[TEXT PASSAGE]
>>>>
How to Sell Land You Bought at a Tax Sale With Uninsurable Title

How to Sell Land You Bought at a Tax Sale With Uninsurable Title

Key Takeaways

  • Title companies refuse tax titles mainly over constitutional notice defects. Under Mennonite Board of Missions v. Adams (1983) and Jones v. Flowers (2006), a taxing authority must take reasonable steps to actually reach the owner and identifiable lienholders — and as one industry source puts it, the slightest defect in the sale may cause it to be vacated
  • Statutory cure periods are real but wildly state-specific: Florida bars most challenges after a tax deed has been recorded 4+ years with conditions met; Georgia's 4-year prescription requires actual adverse possession the whole time; Alabama's short statute runs 3 years with possession; Texas bars most suits after 1 year (2 for homestead or ag land)
  • A federal tax lien creates a separate clock. Under 28 U.S.C. § 2410(c), the United States holds a redemption right for 120 days, or the state-law period, whichever is longer, after a non-judicial sale — independent of any state redemption period

Why Won't Any Title Company Insure the Land I Bought at a Tax Sale?

Title underwriters refuse to insure tax-sale titles because the sale that gave you the deed can still be undone. The former owner may have a live redemption right, the taxing authority may have failed to give constitutionally adequate notice, the sale procedure may have a statutory defect, or interests like a federal tax lien may have survived. Any one of those makes the title unmarketable, and no underwriter will write over an unresolved one.

This guide is for the purchaser at the tax sale — the person who bid, paid, holds a tax deed, and now cannot sell. If you are the owner who is behind on taxes and trying to get out before the sale, that is a completely different situation, and our guide on selling land with delinquent taxes before a tax sale is the one you want.

One warning before anything else. Tax sale law is intensely state-specific, and the internet is full of confident, wrong generalizations about it. Where a rule varies, we say so and give concrete sourced state examples instead of inventing a national rule. Do not accept a national number for redemption periods, waiting periods, or costs from anyone — including us.

What Did I Actually Buy — a Lien, a Deed, or Something in Between?

What you hold depends on which of three systems your state uses, and it determines everything about your path forward.

Tax lien states sell the debt, not the property. You receive a certificate and hold a lien; you do not own anything. To ever get title you must foreclose or petition after the redemption period. Arizona works this way — under A.R.S. § 42-18101 et seq. you get a certificate of purchase, and a three-year redemption period must run before you may foreclose under § 42-18201. If you hold an unforeclosed certificate, there is nothing insurable yet at all.

Tax deed states auction the property itself, and the winning bidder becomes the legal owner, subject to state-specific challenge windows. California and Washington are examples — no extended post-sale redemption for ordinary nonpayment, though California has a one-year challenge window and Washington preserves a three-year window for minors, incompetent persons, and military members.
<<<<
Decide whether each statement agrees with the tax-sale title guide, answering yes or no and quoting the words of the guide that settle it.
1. In Arizona, a three-year redemption period must run before a certificate holder may foreclose.
2. Texas bars most suits after two years for every kind of land.
3. Washington preserves a three-year challenge window for all former owners.
These records aren't needed for any task.

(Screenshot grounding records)
>>>>
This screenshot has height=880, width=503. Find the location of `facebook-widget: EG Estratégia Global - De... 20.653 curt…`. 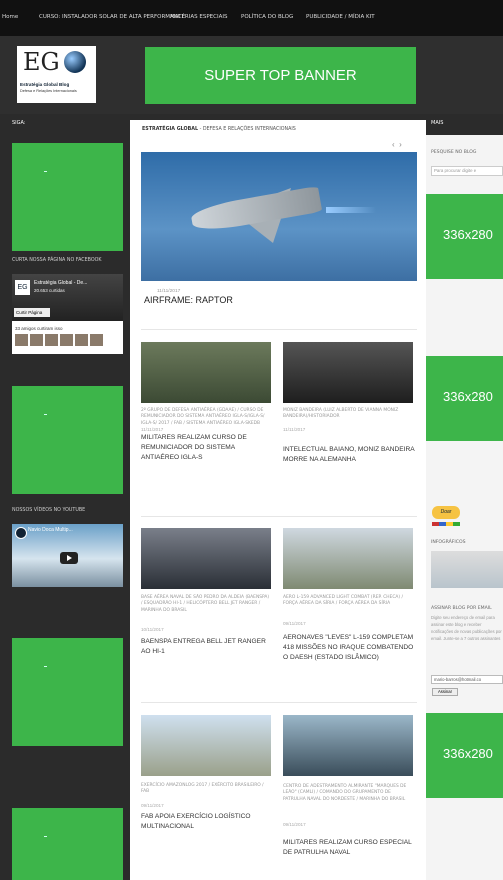

facebook-widget: EG Estratégia Global - De... 20.653 curt… is located at coordinates (68, 314).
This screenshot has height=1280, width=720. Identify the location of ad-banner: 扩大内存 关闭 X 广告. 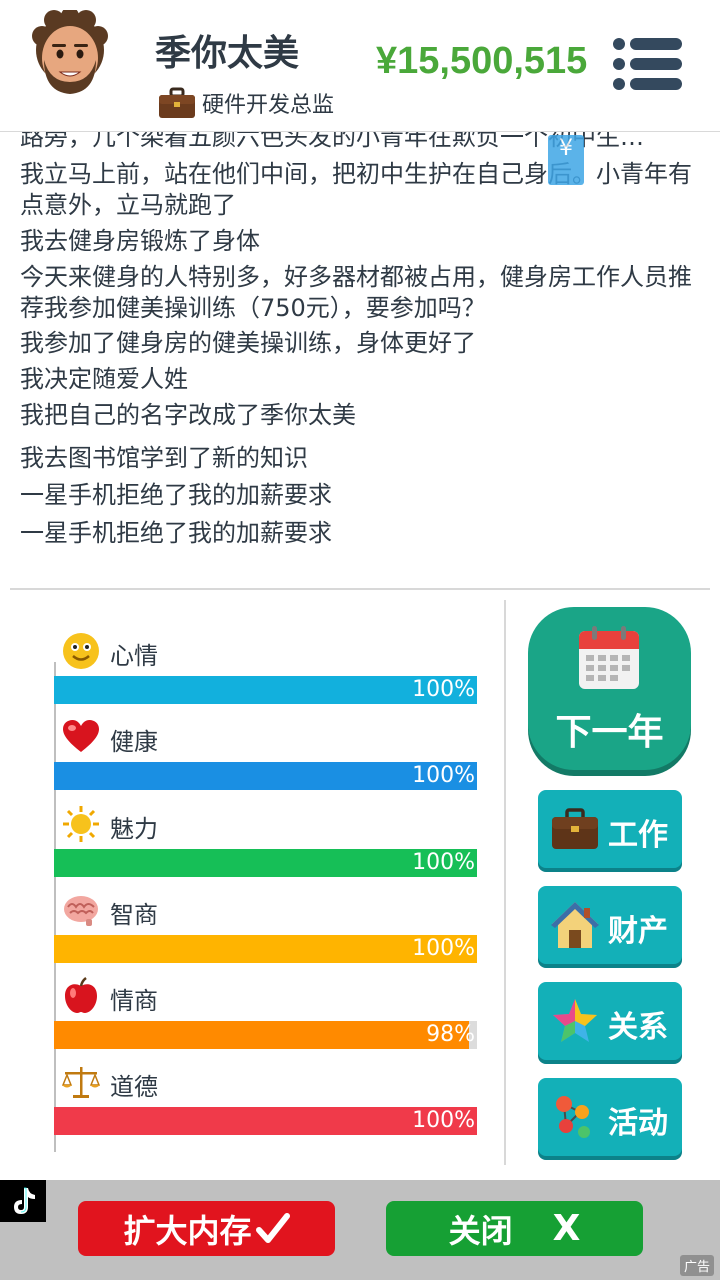
(360, 1230).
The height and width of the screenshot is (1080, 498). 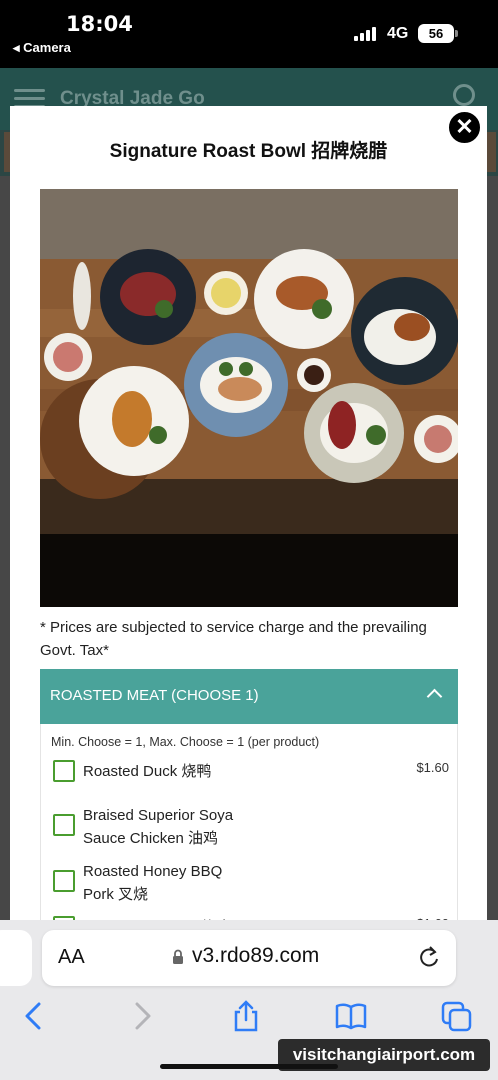 I want to click on tabs-icon, so click(x=457, y=1016).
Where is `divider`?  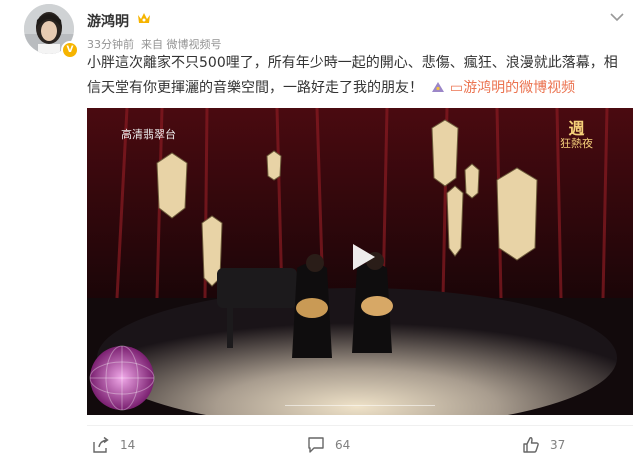 divider is located at coordinates (360, 426).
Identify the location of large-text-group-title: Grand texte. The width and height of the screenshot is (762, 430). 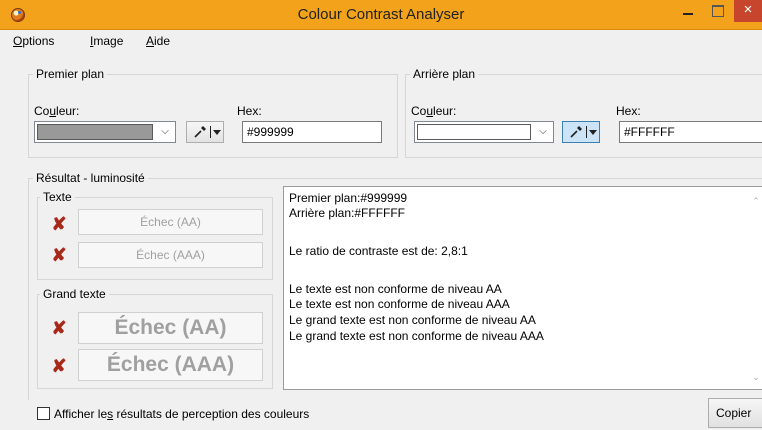
(74, 294).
<<<<
[TASK SOLUTION]
1. Yes: "a three-year redemption period must run before you may foreclose under § 42-18201"
2. No: "Texas bars most suits after 1 year (2 for homestead or ag land)"
3. No: "Washington preserves a three-year window for minors, incompetent persons, and military members"